SOURCE MATERIAL: Begin
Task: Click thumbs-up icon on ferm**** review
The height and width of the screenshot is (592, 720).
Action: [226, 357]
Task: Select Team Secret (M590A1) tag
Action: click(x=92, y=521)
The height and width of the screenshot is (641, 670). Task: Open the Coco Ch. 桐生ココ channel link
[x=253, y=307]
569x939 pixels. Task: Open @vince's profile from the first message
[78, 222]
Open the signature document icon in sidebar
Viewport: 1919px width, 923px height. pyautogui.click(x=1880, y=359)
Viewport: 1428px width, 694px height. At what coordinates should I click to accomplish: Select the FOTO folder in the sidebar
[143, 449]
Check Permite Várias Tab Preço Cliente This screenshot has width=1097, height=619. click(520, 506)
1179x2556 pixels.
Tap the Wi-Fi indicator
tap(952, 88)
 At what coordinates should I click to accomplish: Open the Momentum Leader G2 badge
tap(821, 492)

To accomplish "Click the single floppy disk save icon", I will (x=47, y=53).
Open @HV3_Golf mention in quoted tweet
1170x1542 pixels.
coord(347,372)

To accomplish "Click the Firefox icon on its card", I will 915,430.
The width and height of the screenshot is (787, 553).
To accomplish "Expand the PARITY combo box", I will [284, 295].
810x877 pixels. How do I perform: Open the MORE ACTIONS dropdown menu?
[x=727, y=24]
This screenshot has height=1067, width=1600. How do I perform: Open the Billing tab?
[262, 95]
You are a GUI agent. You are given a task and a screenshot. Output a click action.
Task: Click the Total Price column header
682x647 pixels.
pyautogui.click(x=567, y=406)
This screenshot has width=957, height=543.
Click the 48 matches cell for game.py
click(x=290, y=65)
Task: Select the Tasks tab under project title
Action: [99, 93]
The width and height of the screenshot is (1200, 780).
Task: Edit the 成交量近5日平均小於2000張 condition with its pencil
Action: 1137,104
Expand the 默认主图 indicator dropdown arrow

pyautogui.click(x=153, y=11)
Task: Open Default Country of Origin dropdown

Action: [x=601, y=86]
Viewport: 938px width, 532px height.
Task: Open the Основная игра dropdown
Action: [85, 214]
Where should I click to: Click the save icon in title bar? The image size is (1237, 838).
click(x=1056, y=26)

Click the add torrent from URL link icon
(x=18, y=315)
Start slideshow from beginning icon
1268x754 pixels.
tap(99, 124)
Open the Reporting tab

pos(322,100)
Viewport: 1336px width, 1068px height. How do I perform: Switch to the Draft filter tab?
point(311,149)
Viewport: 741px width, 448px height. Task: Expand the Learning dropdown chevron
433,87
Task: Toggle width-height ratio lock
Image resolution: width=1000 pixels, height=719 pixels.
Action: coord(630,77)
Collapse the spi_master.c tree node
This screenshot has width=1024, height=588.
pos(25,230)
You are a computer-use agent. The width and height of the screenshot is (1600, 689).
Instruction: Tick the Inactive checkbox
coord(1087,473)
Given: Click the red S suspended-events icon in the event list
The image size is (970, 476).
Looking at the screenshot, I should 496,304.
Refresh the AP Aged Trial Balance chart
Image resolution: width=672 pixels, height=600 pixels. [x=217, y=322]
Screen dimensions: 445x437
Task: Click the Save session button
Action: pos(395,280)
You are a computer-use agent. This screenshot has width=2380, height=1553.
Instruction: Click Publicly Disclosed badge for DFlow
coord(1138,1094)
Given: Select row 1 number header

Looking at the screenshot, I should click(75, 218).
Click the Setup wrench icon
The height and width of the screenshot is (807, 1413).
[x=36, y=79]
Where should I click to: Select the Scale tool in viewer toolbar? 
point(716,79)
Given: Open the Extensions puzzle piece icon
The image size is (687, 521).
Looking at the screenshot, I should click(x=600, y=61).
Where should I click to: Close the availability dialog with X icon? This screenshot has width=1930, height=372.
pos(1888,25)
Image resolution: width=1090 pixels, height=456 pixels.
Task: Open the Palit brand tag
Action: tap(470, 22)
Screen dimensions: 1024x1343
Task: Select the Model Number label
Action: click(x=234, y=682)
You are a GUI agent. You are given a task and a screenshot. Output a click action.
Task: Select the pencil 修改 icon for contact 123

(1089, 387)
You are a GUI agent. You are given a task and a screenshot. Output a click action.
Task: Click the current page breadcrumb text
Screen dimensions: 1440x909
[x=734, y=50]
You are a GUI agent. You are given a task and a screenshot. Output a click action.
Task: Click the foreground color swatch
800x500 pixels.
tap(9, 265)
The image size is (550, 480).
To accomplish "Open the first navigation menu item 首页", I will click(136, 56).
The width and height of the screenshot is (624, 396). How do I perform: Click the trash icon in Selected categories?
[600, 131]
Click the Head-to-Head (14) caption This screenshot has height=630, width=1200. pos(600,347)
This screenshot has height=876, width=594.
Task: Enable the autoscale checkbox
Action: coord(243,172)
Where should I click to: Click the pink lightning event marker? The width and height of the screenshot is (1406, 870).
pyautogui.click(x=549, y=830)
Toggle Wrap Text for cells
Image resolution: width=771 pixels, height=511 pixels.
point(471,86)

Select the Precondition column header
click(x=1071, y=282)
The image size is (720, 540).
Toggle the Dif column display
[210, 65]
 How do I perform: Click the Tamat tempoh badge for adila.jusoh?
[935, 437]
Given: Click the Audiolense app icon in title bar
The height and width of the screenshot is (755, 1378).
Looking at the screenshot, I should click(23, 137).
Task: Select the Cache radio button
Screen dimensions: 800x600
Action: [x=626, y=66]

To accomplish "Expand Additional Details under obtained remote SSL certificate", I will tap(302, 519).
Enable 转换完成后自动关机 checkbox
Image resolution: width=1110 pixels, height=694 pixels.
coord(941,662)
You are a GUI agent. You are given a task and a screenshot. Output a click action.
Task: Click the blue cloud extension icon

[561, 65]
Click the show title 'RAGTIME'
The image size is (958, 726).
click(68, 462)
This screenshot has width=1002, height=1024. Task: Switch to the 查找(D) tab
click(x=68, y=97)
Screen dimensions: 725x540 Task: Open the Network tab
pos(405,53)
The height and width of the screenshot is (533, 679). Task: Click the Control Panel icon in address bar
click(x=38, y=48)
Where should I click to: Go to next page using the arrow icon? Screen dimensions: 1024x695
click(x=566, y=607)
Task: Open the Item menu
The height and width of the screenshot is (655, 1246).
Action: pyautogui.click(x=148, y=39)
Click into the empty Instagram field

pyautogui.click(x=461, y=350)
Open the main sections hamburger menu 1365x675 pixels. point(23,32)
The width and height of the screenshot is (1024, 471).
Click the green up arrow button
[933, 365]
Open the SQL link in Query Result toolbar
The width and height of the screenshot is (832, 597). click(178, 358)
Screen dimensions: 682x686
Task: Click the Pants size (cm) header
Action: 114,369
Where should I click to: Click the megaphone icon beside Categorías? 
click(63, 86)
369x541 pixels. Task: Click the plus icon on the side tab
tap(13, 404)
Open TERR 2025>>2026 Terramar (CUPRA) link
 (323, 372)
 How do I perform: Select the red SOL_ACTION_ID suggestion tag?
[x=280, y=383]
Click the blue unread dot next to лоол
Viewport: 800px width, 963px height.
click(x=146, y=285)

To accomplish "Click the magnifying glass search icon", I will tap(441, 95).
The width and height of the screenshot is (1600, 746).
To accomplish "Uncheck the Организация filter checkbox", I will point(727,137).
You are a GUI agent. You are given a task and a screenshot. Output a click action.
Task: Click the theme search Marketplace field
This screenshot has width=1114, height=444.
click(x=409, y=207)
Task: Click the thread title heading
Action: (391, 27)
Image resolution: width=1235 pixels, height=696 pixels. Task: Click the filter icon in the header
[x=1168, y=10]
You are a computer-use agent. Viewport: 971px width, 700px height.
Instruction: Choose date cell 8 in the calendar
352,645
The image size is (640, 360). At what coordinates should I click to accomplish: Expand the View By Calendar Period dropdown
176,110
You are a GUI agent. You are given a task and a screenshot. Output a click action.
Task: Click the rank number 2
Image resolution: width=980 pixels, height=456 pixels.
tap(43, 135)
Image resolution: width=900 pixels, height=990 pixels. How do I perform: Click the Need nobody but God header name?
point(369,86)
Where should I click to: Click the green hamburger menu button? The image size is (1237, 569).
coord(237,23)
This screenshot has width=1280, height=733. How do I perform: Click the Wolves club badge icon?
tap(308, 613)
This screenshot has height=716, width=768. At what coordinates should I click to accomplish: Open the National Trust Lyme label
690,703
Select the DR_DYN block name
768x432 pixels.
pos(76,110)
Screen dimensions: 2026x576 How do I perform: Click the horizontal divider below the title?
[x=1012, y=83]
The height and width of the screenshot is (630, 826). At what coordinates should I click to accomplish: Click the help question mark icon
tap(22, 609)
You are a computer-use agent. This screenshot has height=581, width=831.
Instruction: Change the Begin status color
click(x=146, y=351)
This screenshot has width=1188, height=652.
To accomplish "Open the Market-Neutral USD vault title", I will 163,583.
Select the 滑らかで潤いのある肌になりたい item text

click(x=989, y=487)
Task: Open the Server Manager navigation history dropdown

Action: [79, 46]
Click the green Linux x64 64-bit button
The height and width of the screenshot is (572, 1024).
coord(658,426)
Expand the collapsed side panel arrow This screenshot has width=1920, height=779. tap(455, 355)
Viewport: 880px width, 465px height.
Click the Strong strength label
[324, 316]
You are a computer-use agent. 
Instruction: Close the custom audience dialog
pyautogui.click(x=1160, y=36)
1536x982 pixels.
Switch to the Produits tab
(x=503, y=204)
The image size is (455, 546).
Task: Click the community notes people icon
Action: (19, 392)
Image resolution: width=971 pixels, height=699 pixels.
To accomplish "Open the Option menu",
SOURCE MATERIAL: End
GOAL OF THE EXERCISE: Which lines in the records above hold the string "search"? Copy each of them.

OUTPUT BELOW:
To accomplish "Click the magnifying glass search icon", I will tap(441, 95).
Task: Click the theme search Marketplace field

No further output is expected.